Source data ▸

Start

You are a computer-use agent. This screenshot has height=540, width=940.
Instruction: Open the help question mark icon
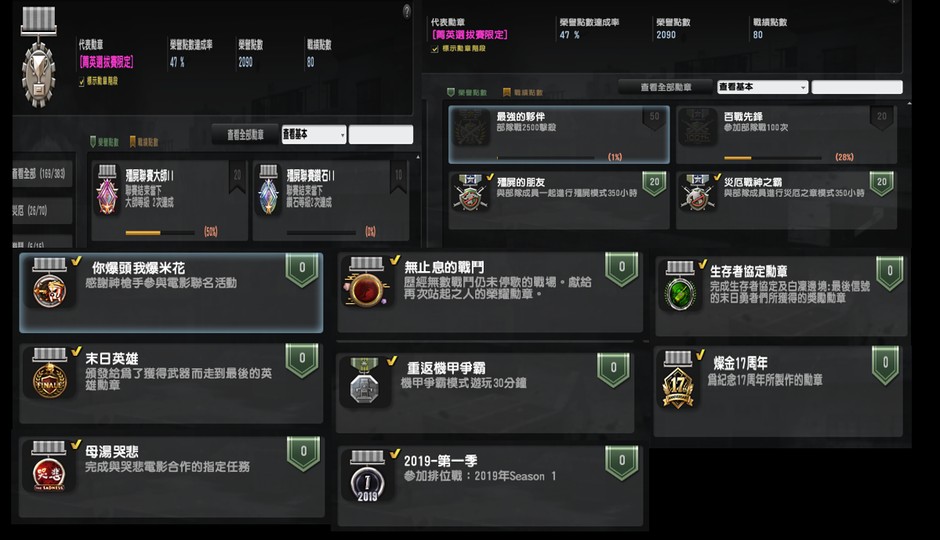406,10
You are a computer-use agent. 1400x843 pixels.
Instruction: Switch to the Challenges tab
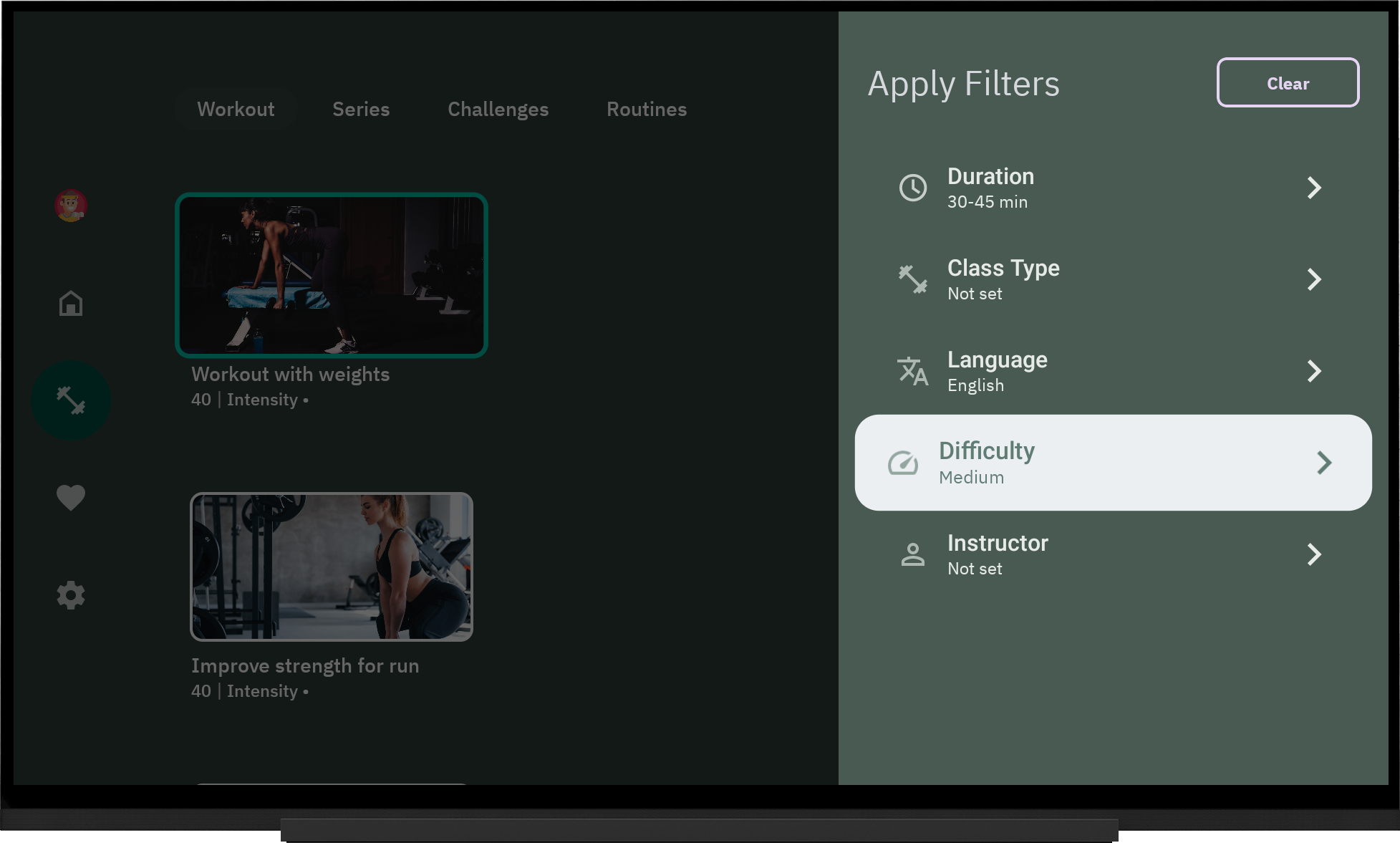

End

Exercise aim ▸ Reproduce every line of the listing above, requests included, moving each answer's coordinates by adding 76 to every number. Leave the pictures out.

Full solution ▸
You are a computer-use agent. This screenshot has height=540, width=940.
Instruction: Open the help question mark icon
482,86
You are a computer-use agent. 1400x843 pixels.
Instruction: Switch to the Challenges tab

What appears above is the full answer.